20 April 2022–Small seismic waves generated by urban activity in Mexico City offer a glimpse at how subsiding soils may be speeding up the seismic waves that travel in the shallow layers beneath the city.

As groundwater is extracted from beneath the city, the lakebed soils and clays that support the city have become more compacted over time. In some places in the Mexico City basin, increased subsidence is correlated with increases in near-surface shear wave velocity, according to a presentation at the Seismological Society of America’s Annual Meeting.

Seismologists are interested in these changes in part because of their potential effects on building stability during an earthquake. When ground motion frequency matches the resonance of a building (its natural period of back-and-forth sway), the oscillations caused by an earthquake are at their most damaging.

“One reason why the 1985 Michoacan earthquake was so destructive in Mexico City is that the soft sediment started to resonate at periods of a few seconds, which matches the resonance periods of tall buildings. If shear wave velocity in the basin increases, it will reduce the resonance periods, for example, from 2.5 to 2 seconds,” explained Laura Ermert of the University of Washington.

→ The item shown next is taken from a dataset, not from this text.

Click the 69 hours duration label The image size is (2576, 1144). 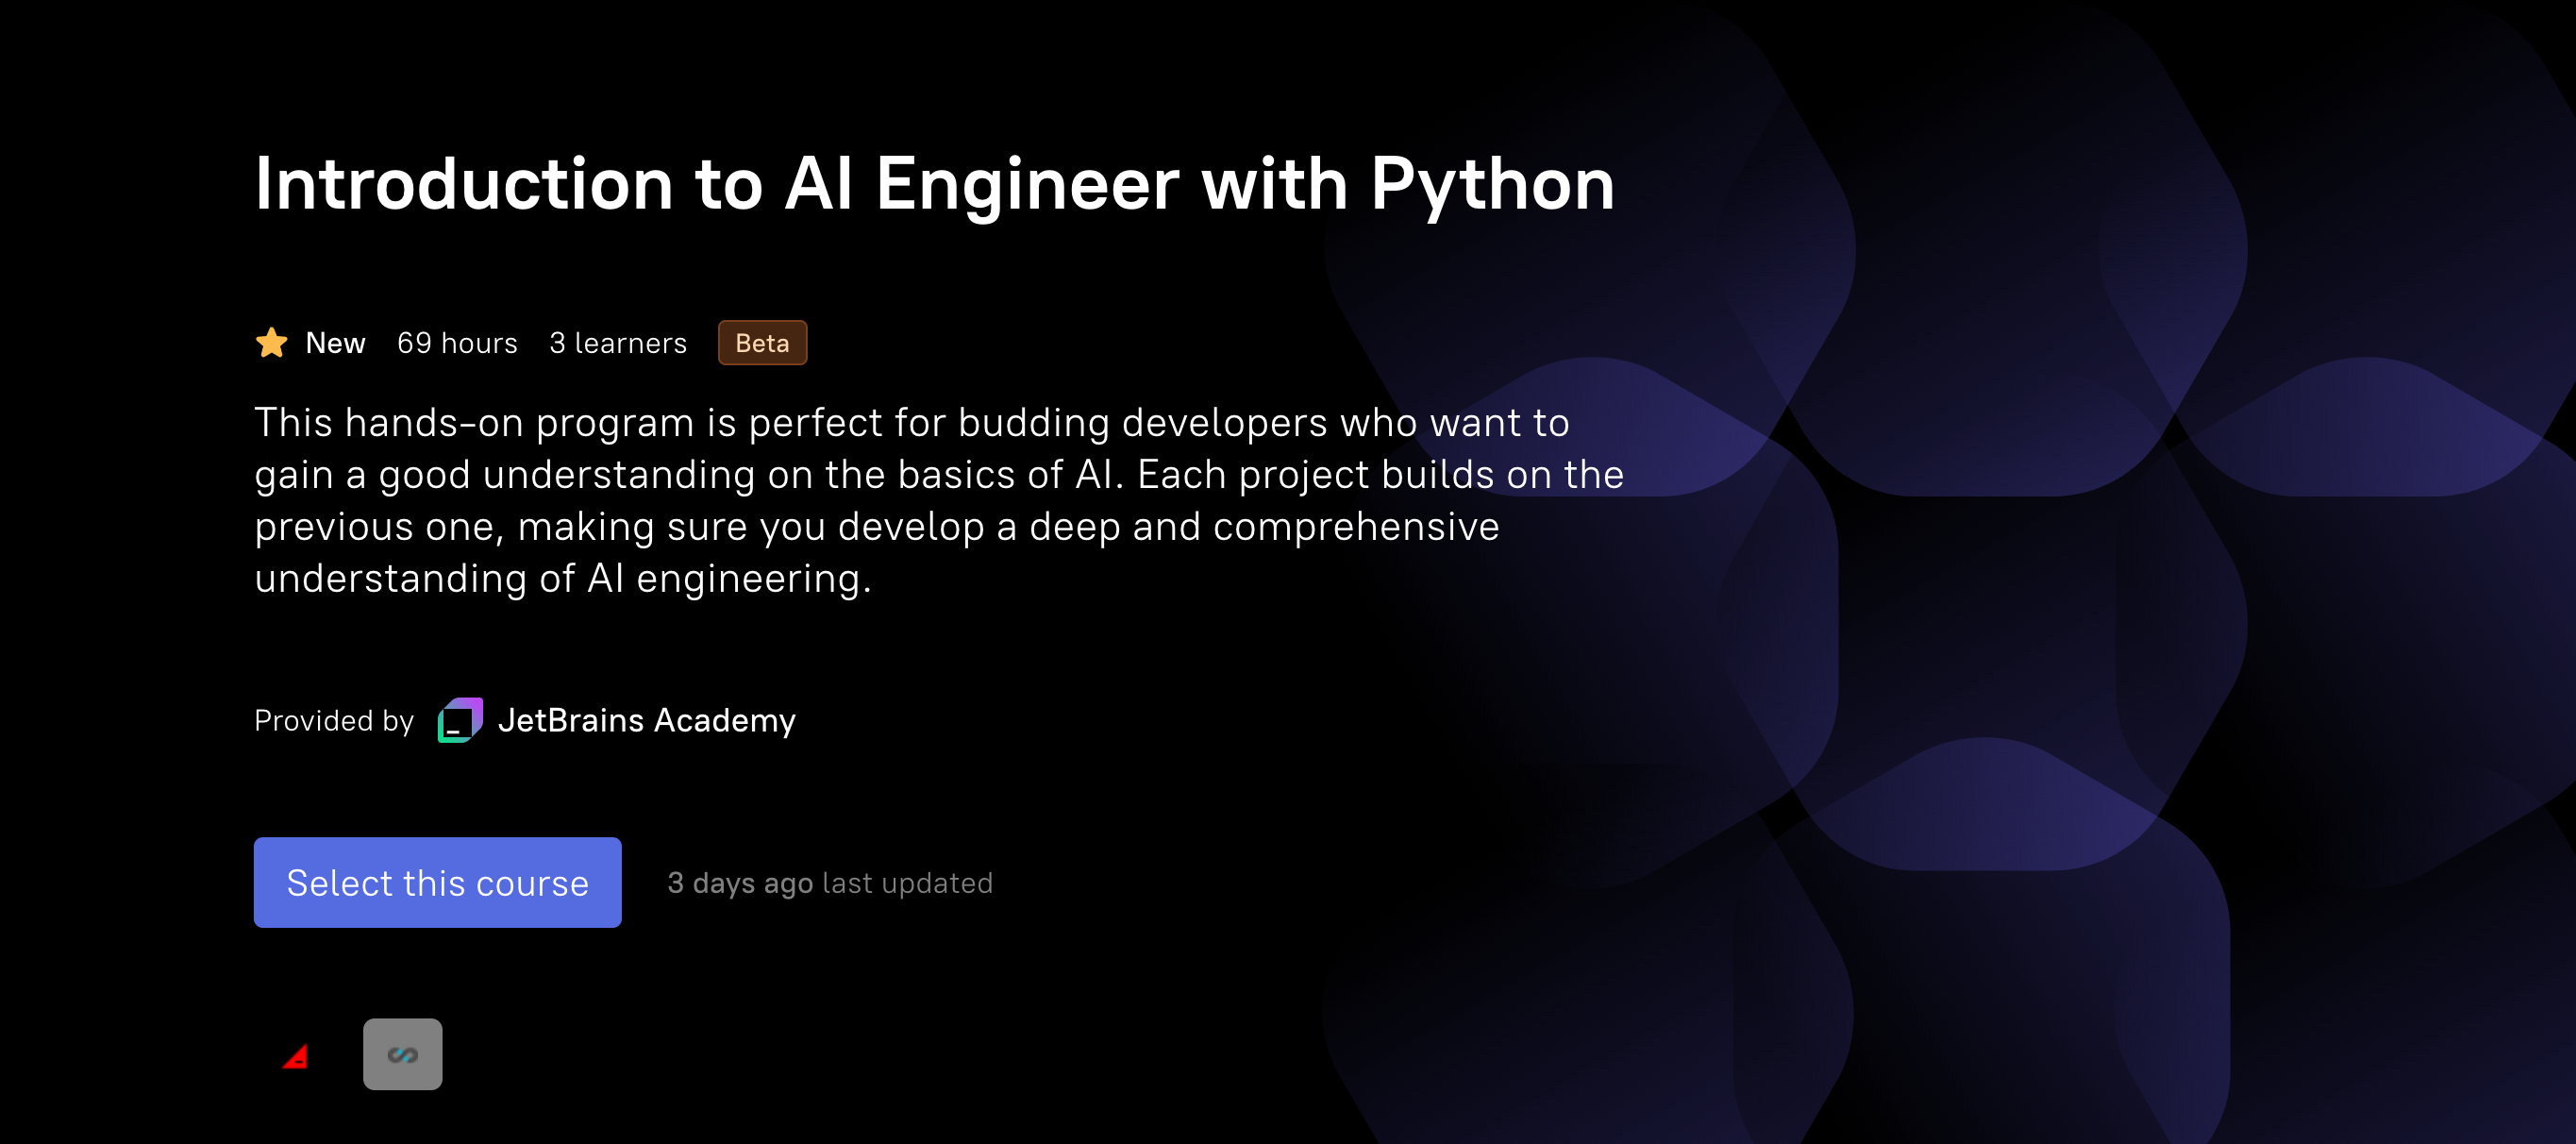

“In practical terms, it means that in an earthquake like the 1985 event, shorter buildings could be more badly affected today than were affected back then,” she added.

sinking church in Mexico City
Church with subsiding foundation from compaction under Mexico City. | Darío Emmanuel Solano Rojas

In a collaboration between the National Autonomous University of Mexico and the University of Washington, Ermert and her colleagues used ambient seismic data from human activity in the city—such as the rumblings of road and rail line traffic—to monitor changes in seismic velocity around the Mexico City Basin in time series spanning 15 months to 25 years.

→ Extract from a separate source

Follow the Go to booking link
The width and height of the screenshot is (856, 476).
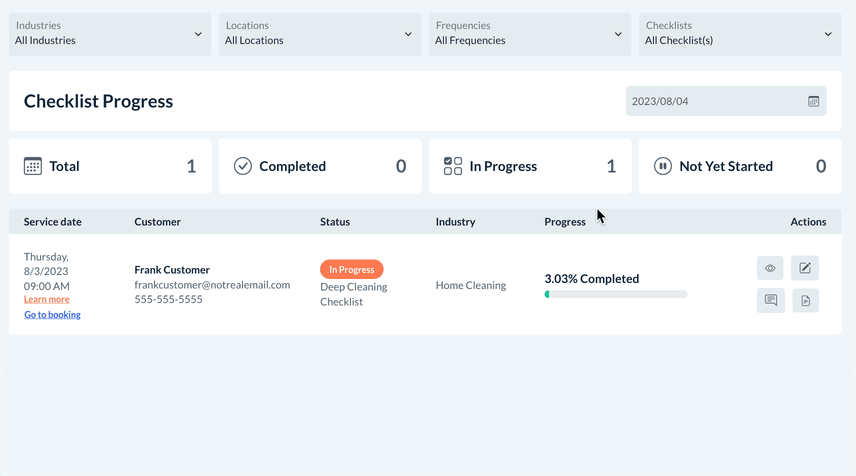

“Ambient noise is a great source of information because it’s free, non-invasive and it can potentially give us information every few days to weeks,” Ermert said. “It’s a good complement to geodetic data. Geodetic data gives us high-resolution information straight from the surface, whereas ambient noise gives us integrated sensitivity to what happens at some depth.”

The researchers found a long-term velocity increase at stations in and near the lake clay deposits that are compacting as groundwater is withdrawn from below the city. As pore pressure in the sediments drops, the sediments become more stiff and seismic waves can pass through them more quickly.

Ermert said the team hopes to investigate this relationship of subsidence and velocity increase in more spatial detail around the basin, because not every part of the basin shows a similar pattern. “For instance, the largest velocity increase rate we observed was in an area that subsides at less than the peak subsidence rate.”

They also uncovered seasonal variation in velocity as well as velocity changes that were influenced by the 2017 magnitude 7.1 Puebla earthquake and the 2020 magnitude 7.4 earthquake near Oaxaca.

Ermert and her colleagues were also surprised to find variability in velocity changes that were measured by different “directions” (east-west, north-south, up-down) of the seismic stations. “For example, seasonal variation of the velocity caused by precipitation and temperature changes would be more visible on the north than the east component,” she explained. “This may be related to complex wave propagation effects of the basin.”